Sur la berge de la Vienne, près de l'AAPPMA de la Gaule Limousine, j'ai sorti un poisson de la bourriche avec une confiance de dimanche tranquille. Mes deux enfants attendaient derrière moi, les bottes déjà pleines de vase, et je n'avais pas mesuré la prise. Quand l'agent a posé sa réglette rigide dessus, le silence a coupé net la sortie. Il a levé les yeux, puis la dernière graduation a parlé pour lui. J'ai compris à cet instant que les 135 euros allaient tomber pour un poisson qui me semblait bon dans la main.

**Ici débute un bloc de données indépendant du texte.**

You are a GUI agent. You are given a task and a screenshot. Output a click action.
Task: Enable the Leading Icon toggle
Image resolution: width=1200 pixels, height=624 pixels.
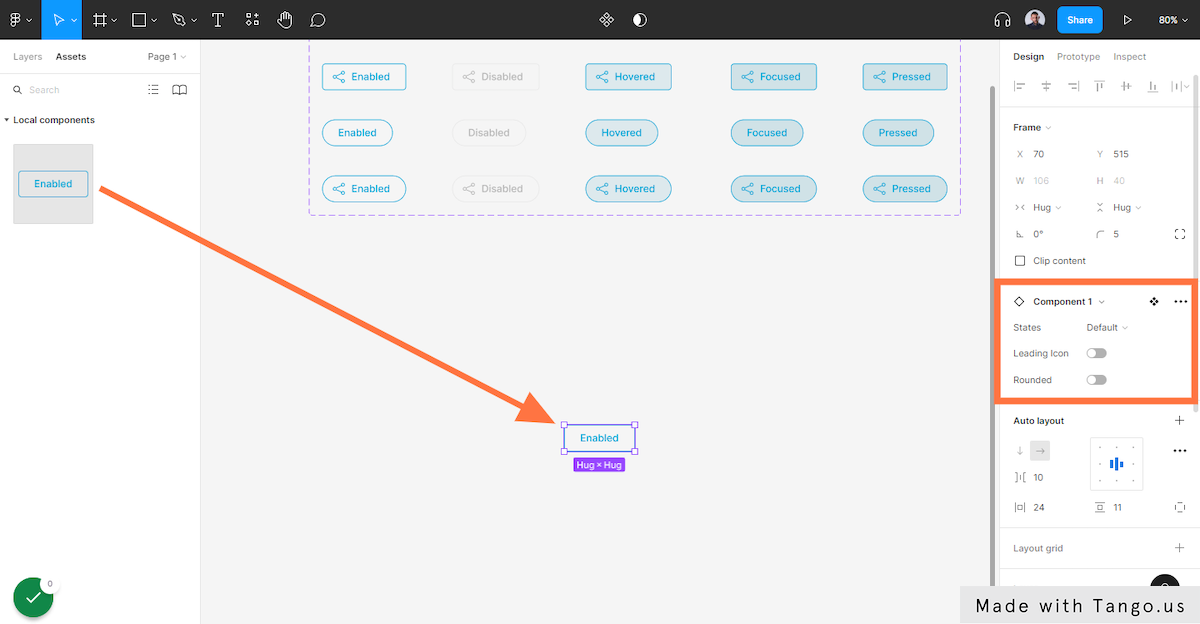(1096, 354)
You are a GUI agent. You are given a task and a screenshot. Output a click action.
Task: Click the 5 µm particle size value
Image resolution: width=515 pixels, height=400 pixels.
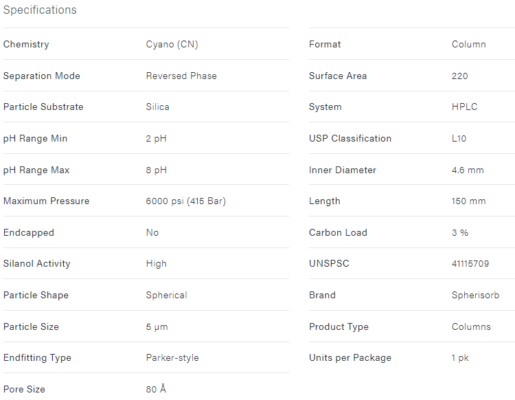pos(157,327)
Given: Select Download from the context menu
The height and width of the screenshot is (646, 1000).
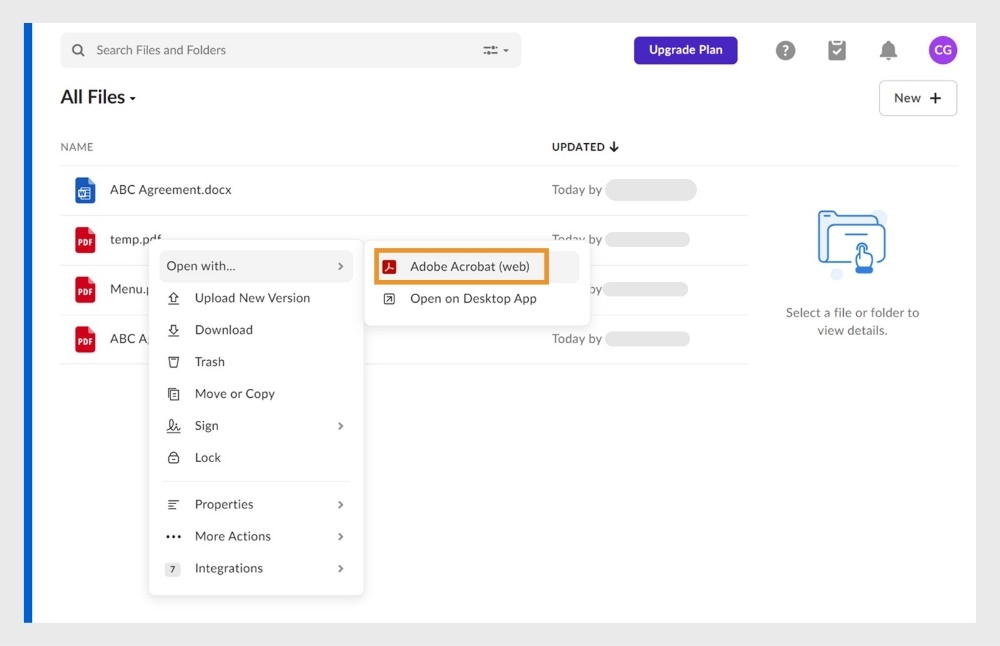Looking at the screenshot, I should coord(223,330).
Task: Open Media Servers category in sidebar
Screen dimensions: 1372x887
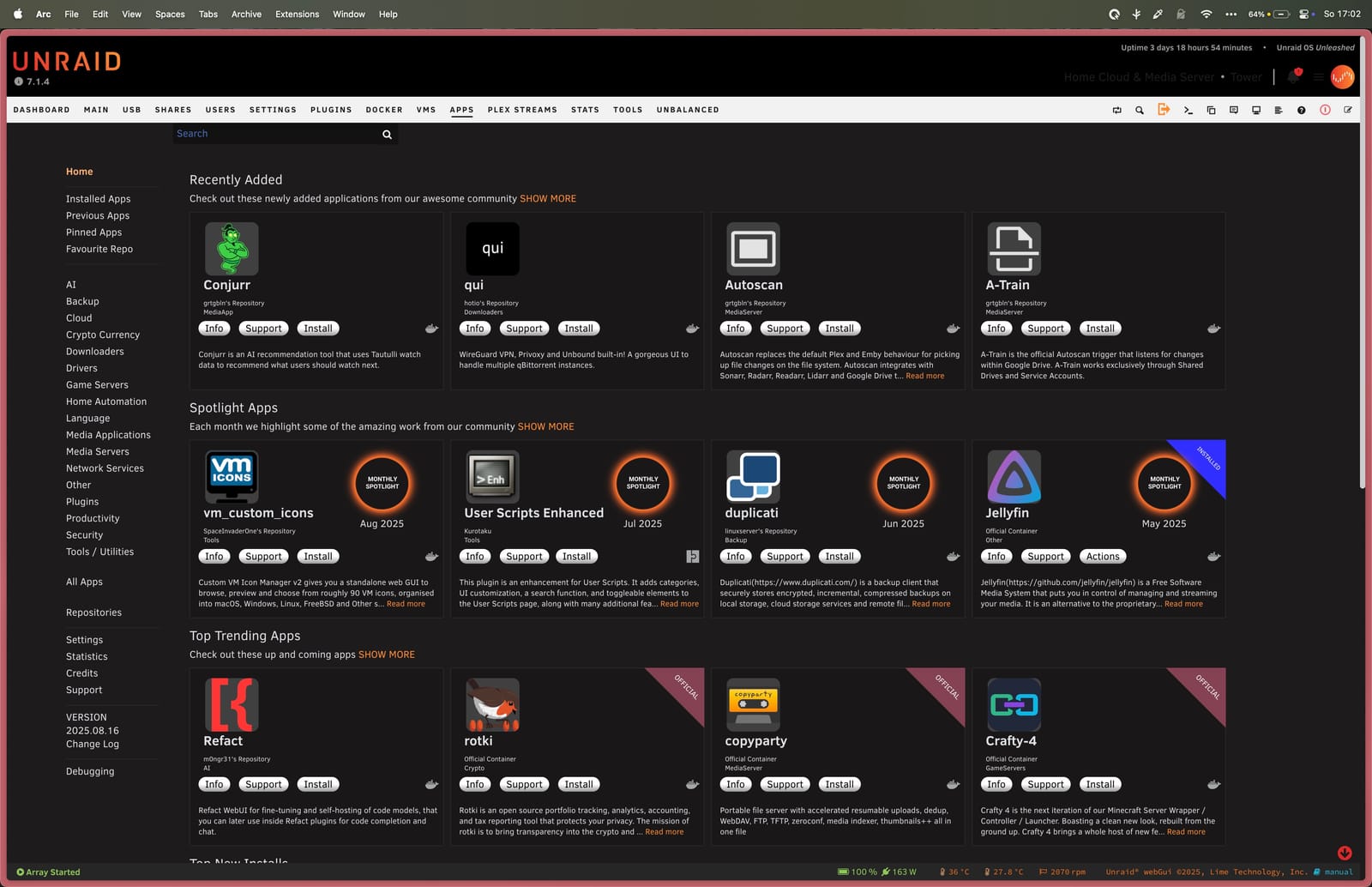Action: 98,451
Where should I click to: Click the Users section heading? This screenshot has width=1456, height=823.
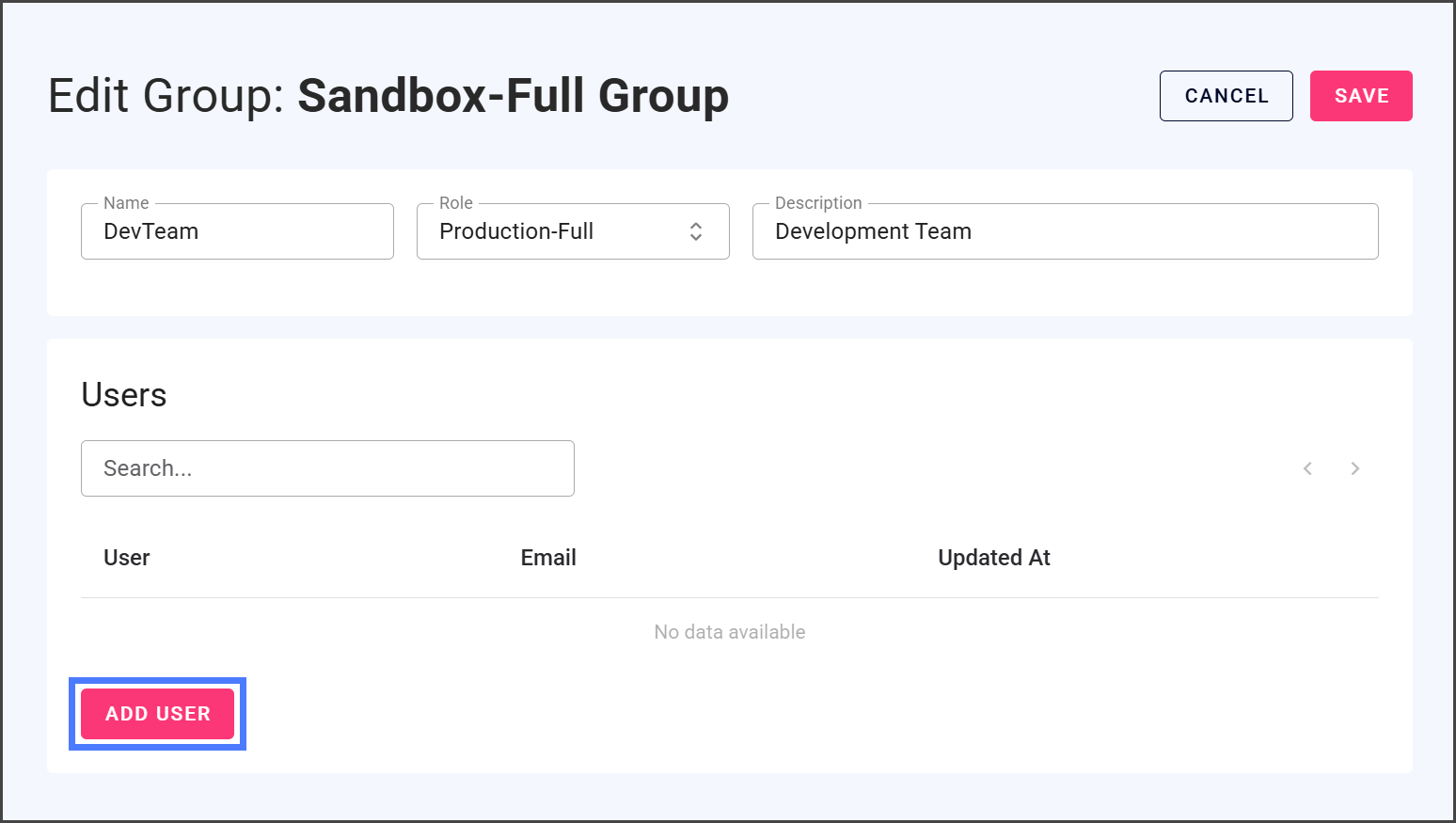124,395
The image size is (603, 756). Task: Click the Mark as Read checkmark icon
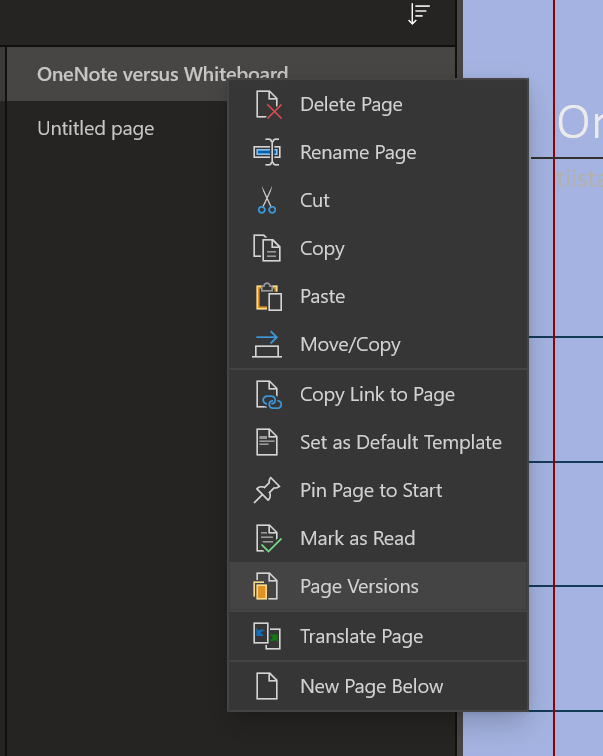[267, 539]
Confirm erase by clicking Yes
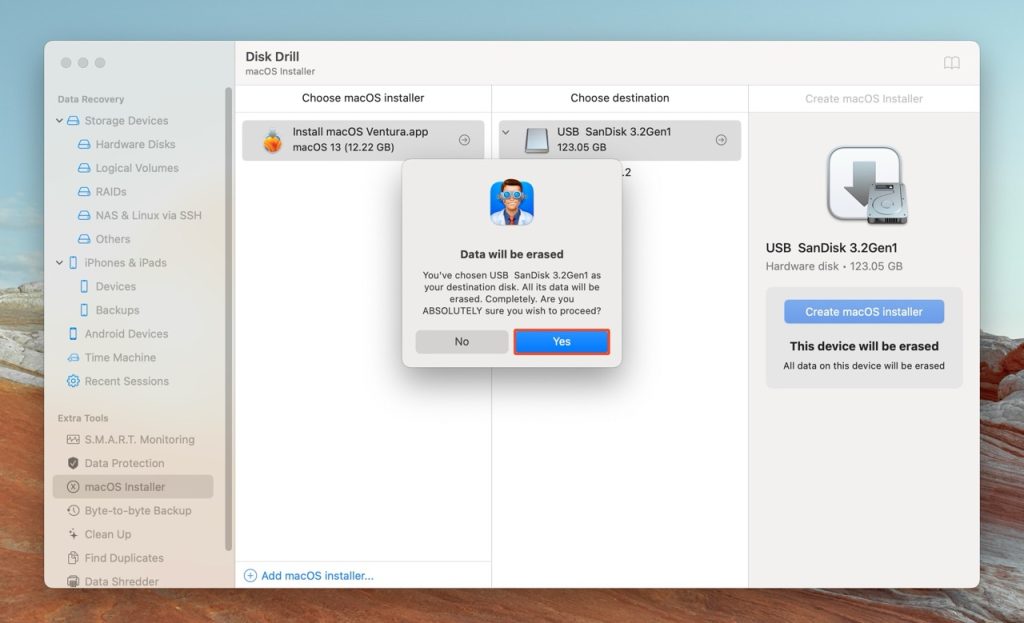Screen dimensions: 1024x623 (561, 341)
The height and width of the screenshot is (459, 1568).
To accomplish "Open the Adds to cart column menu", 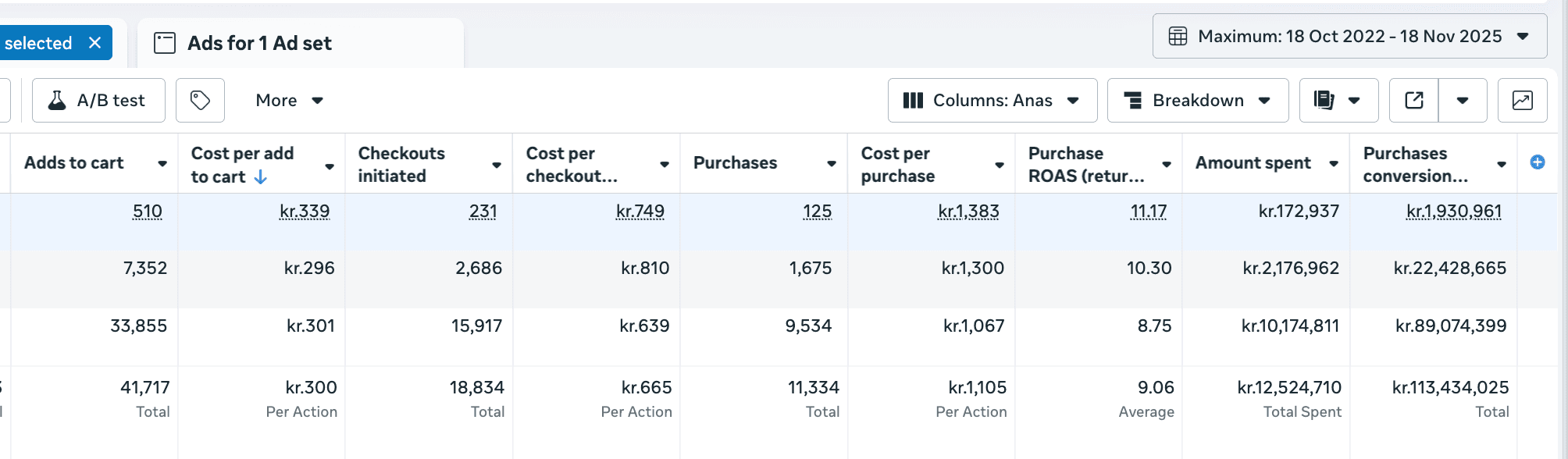I will click(162, 164).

Je pensais vraiment que mon poisson faisait la taille, jusqu’à ce que l’agent le mesure à plat
Le samedi matin avait commencé comme beaucoup de mes sorties en eau douce, avec mes enfants trop impatients pour rester debout sans bouger. J'avais un petit secteur calme, quelques touches franches, et cette prise qui m'a paru propre dès le premier coup d'œil. Elle était assez lourde, assez vive, et je l'ai tenue une seconde de trop dans la main en me disant que ça passait. J'ai gardé ce faux sentiment de sécurité jusqu'au moment où l'agent a pris la scène en main.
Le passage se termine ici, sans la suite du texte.